── 文書の一部

【国際女性デー】食事だけでは…貧血は自覚しにくい、生理や子宮の病気と関係も
女性によくみられる貧血。疲れや立ちくらみなどがみられることもありますが、実は貧血に特有の症状はあまりないんだそうです。貧血は生理や子宮の病気などと関係していることもあるので、そのうち治るだろうと放置するのは危険。東京大学医学部付属病院産婦人科 平池修医師に聞きました。
■貧血、どうやったらわかるの?
Q:そもそも女性は貧血になりやすい? A:そうです。理由はいくつかあって、過度なダイエットや菜食主義などで、鉄分を含んだ食事をしていないとか、生理が毎月あるので血液を失う機会が男性より多いです。また妊娠出産の際には、胎児に鉄分を供給するため、貧血になりがちです。アスリートの食事制限などもあります。そして、そもそも血液中の鉄分や酸素を運ぶヘモグロビンの量が女性の方が男性よりも少ないんです。

────
── 抽出した情報

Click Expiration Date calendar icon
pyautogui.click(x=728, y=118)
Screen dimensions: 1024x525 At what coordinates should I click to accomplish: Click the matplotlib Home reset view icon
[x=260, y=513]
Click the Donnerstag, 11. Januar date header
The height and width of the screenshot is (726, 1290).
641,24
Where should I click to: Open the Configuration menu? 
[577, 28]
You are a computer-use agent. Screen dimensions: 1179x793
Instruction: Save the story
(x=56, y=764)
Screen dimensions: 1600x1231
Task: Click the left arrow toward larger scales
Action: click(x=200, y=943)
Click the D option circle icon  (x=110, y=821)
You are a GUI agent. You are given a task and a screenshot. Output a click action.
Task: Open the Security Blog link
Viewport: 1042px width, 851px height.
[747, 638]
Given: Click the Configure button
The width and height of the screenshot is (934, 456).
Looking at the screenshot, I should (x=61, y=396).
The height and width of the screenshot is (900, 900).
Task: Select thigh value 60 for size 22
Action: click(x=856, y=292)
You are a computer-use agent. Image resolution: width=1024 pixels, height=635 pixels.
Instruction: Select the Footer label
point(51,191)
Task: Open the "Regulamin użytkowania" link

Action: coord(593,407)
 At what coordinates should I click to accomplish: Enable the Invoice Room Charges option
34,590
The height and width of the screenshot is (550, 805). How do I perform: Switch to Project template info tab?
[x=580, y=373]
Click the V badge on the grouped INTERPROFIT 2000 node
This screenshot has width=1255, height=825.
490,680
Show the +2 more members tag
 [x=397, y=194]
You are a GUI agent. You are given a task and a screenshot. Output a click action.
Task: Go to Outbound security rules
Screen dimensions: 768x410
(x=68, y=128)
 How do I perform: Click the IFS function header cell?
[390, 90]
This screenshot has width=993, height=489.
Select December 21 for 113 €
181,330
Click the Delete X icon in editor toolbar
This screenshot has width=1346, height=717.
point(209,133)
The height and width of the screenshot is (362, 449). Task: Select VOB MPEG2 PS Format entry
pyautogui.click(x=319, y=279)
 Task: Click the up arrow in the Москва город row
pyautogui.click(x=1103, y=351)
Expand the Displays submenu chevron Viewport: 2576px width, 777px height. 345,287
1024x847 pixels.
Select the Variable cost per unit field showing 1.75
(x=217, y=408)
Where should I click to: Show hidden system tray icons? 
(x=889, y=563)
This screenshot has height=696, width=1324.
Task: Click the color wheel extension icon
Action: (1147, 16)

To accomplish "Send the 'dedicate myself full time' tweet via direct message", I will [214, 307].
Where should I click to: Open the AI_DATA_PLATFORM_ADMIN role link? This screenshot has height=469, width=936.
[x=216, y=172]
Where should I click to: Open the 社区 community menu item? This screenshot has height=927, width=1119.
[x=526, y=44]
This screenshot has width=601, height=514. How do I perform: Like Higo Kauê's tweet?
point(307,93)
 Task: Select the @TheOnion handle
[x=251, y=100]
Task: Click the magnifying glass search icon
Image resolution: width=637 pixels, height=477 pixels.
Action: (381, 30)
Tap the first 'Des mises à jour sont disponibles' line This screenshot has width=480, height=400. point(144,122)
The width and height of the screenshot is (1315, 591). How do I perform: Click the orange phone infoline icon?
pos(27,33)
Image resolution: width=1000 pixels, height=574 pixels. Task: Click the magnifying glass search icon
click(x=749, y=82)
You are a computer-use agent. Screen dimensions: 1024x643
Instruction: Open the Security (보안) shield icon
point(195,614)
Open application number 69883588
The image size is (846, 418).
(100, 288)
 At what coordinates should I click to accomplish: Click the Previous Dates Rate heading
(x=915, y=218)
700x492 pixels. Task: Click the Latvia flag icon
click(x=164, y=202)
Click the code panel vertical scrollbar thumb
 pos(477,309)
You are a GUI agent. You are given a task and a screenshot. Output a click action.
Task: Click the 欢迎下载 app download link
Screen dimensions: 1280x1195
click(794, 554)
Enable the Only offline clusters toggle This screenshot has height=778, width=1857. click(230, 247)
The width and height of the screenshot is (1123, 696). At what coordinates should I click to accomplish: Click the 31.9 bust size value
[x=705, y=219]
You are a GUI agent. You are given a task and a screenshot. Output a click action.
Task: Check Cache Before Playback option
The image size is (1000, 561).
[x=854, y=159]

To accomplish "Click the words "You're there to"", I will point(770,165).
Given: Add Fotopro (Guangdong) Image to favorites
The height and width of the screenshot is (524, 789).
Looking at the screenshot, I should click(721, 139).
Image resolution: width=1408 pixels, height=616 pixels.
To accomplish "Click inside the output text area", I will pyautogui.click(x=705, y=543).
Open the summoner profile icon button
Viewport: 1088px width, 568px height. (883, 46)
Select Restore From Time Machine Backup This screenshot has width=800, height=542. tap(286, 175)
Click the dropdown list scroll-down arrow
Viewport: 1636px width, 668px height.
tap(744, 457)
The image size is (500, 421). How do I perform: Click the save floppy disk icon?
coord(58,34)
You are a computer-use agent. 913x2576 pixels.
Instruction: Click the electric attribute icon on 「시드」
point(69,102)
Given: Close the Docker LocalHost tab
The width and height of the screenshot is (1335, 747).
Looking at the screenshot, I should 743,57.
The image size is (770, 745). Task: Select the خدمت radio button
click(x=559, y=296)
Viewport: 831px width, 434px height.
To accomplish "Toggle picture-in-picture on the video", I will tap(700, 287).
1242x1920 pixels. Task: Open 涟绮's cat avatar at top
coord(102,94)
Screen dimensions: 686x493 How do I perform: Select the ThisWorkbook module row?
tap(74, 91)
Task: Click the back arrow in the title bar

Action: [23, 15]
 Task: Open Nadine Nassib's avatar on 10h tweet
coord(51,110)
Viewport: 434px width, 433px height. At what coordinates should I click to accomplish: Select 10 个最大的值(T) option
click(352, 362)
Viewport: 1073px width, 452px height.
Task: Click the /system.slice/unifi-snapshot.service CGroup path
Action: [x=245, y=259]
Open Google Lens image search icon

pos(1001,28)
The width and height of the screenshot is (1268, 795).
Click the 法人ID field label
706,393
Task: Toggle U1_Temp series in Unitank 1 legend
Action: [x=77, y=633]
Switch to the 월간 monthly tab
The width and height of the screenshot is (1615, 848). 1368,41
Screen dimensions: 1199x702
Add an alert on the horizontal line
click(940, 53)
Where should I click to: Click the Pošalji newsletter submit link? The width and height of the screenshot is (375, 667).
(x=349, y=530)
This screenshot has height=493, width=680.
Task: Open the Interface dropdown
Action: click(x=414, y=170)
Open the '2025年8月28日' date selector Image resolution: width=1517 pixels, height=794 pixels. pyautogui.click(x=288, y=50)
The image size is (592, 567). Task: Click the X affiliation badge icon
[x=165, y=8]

────

### 取り組む課題
女性の貧血についての記事を、一字一句変えずに全文そのまま書き出してもらえますか? ここにある資料は、この作業には関係しません。

### 課題の解答
【国際女性デー】食事だけでは…貧血は自覚しにくい、生理や子宮の病気と関係も
女性によくみられる貧血。疲れや立ちくらみなどがみられることもありますが、実は貧血に特有の症状はあまりないんだそうです。貧血は生理や子宮の病気などと関係していることもあるので、そのうち治るだろうと放置するのは危険。東京大学医学部付属病院産婦人科 平池修医師に聞きました。
■貧血、どうやったらわかるの?
Q:そもそも女性は貧血になりやすい? A:そうです。理由はいくつかあって、過度なダイエットや菜食主義などで、鉄分を含んだ食事をしていないとか、生理が毎月あるので血液を失う機会が男性より多いです。また妊娠出産の際には、胎児に鉄分を供給するため、貧血になりがちです。アスリートの食事制限などもあります。そして、そもそも血液中の鉄分や酸素を運ぶヘモグロビンの量が女性の方が男性よりも少ないんです。